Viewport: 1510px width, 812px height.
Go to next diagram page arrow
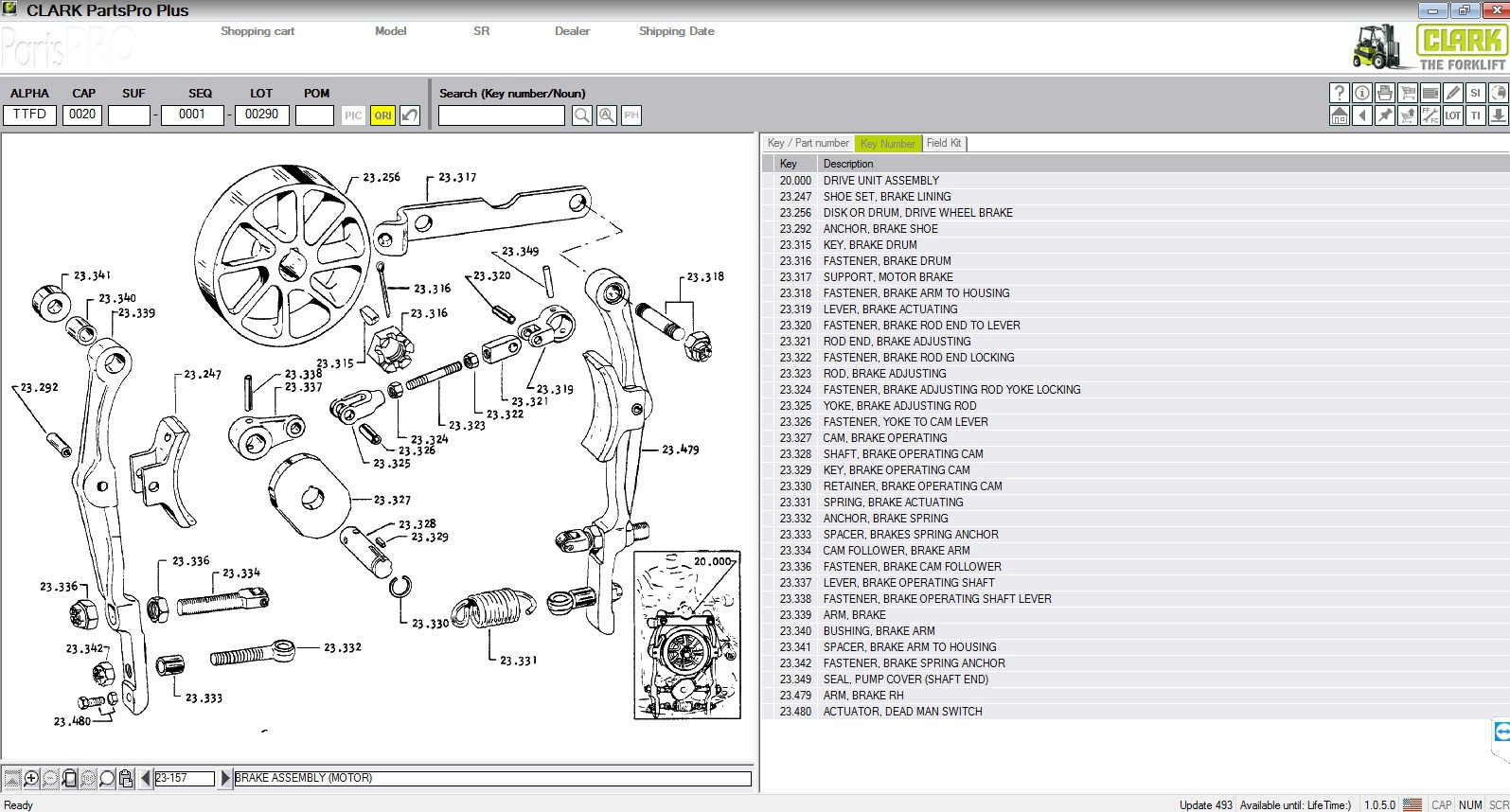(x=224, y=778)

━━━

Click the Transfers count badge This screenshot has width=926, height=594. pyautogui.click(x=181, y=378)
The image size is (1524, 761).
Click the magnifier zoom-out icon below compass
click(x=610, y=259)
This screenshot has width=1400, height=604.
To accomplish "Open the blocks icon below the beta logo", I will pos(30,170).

━━━

Directions: The response must give every line from the material above that holds the string "screenshot".

Response:
Click the Transfers count badge This screenshot has width=926, height=594. pyautogui.click(x=181, y=378)
This screenshot has width=1400, height=604.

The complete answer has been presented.